Кроме того вышли неприятности с меньшевиками, которые подняли «агитацию, что не следует иметь ничего общего с мошенниками». Они ругали Ленина
и Камо самыми ужасными словами. Но Ленин был не слишком огорчен неприятностями. Под его диктовку Крупская приписала к его частному письму об этом деле: «Меньшевики уже подняли тут гнусную склоку. Устраивают тут такие гнусности, что трудно даже верится… Сволочь?»Часть пятая
I
В восемнадцати километрах от Парижа, в красивой долине у реки Иветт, лежит местечко Лонжюмо. В нем, как в любом городке Франции, есть очень старая готическая церковь; местечко уходит в глубокую древность. Когда-то тут шли какие-то битвы и был заключен какой-то мир между католиками и гугенотами. Больше, чем они, прославила городок оперетка Адана. Но о мире и войнах давно забыли жители городка. Теперь занимались в малых размерах промышленностью, торговали хлебом, медом, овощами, разводили скот, по вечерам собирались в кабачках, пили, играли в карты и в домино, а в десятом часу ложились спать.
Весной 1911 года Центральный Комитет российской социал-демократической партии снял в Лонжюмо старенький ветхий домик с сараем и основал там партийный университет, с учащимися и вольнослушателями. Всего училось в нем восемнадцать человек; преимущественно это были рабочие, приехавшие из России и обязавшиеся тотчас после окончания курса вернуться на родину для подпольной пропаганды. Партия их содержала, правда, очень скромно, и оплачивала переезд. Секретных агентов Департамента полиции, как оказалось после революции, было среди слушателей всего трое.
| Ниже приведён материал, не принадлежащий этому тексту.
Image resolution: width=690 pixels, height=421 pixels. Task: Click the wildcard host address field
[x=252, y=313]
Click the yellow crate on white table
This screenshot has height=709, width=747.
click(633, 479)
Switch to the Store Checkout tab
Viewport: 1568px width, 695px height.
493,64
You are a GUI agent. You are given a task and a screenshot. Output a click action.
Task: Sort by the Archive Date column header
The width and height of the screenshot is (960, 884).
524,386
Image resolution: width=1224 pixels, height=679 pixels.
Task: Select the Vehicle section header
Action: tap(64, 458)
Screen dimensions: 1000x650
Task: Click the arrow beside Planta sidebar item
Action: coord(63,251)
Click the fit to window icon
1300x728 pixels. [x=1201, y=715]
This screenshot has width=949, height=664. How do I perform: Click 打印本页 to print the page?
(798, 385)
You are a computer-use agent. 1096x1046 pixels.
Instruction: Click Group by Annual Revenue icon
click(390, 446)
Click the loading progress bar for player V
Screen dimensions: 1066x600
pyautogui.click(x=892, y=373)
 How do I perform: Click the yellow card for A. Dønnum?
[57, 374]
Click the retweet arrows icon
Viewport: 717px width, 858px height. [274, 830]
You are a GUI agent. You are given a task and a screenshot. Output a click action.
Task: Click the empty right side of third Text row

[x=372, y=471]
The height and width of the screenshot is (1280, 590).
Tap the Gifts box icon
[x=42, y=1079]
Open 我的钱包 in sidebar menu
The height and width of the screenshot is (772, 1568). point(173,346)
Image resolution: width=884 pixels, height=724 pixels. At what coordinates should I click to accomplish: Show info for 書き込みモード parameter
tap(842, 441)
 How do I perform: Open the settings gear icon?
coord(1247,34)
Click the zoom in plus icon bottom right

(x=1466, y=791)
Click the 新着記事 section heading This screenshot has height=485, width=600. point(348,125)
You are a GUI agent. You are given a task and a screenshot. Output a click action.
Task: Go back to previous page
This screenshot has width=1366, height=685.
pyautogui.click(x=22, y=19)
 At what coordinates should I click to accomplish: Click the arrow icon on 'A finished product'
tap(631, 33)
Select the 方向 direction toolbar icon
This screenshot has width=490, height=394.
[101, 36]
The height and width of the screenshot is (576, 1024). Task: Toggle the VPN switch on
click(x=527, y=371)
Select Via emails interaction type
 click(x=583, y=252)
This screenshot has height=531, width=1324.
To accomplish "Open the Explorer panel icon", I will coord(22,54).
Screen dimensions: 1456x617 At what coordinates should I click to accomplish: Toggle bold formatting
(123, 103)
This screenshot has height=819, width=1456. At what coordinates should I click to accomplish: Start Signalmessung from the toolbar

Меньшевики — Мартов и Дан, — к большому удовлетворению Ленина, отказались преподавать в университете и даже его бойкотировали. Он стал чисто-большевистским учреждением. Для чтения лекций в Лонжюмо переселились Ленин с женой и тещей и Зиновьев; приезжали из Парижа и другие партийные светочи. Ленин читал три курса: «Карл Маркс и буржуазные теории политической экономии», «К аграрному вопросу в России», «Теория и практика социализма»; Зиновьев читал историю партии, Луначарский — историю искусства, Каменев историю буржуазных партий в России и что-то еще читали Стеклов, Шарль Рапопорт, Станислав Вольский. Среди преподавателей были очень ученые люди, вроде Рязанова; все старались читать общедоступно, но вряд ли слушатели много понимали. По требованию Ленина, они записывали лекции, он задавал вопросы, правил ответы. Увлекался делом и был вообще так весел, как никогда прежде.
Переселилась в Лонжюмо и новая партийная работница Инесса Арманд. О ней в партии много сплетничали. Она была человеком другого мира. Отец ее был англичанин, мать француженка. Выросла она в семье богатых фабрикантов. В нее влюбился и женился на ней молодой Арманд, сын главы фирмы. В его имении она устроила школу для детей. Интересовалась общественными вопросами, работала в Московском обществе улучшения участи женщин, примкнула к большевикам и в 1909 году, расставшись с мужем, взяв с собой ребенка, эмигрировала. Одни в Париже и в Лонжюмо считали ее красивой, другие только «еле хорошенькой», указывая, что лицо у нее ассиметричное и слишком длинное, а рот слишком широкий. В общем ее любили, но говорили, что в партии она выдвигается только по протекции: неожиданно в нее влюбился Ильич! Главный спор в сплетнях шел преимущественно о том, «живет» ли он с ней или же роман платонический?
Она старалась сблизиться с товарищами, понять и усвоить их политический жаргон, но боялась их и чувствовала, что они ей чужие. Только Каменев, когда не говорил о меньшевиках и Троцком, и Луначарский, когда не говорил о Ницше или Ибсене, немного походили на людей ее прежнего общества. Еще больше боялась она учеников школы в Лонжюмо: рабочих прежде видела только на фабриках своего мужа, — там бывала очень редко: так ей было их жалко. С рабочими она в школе разговаривала особенно ласково и пыталась от них не отличаться по языку и по манерам. Это не очень ей удавалось.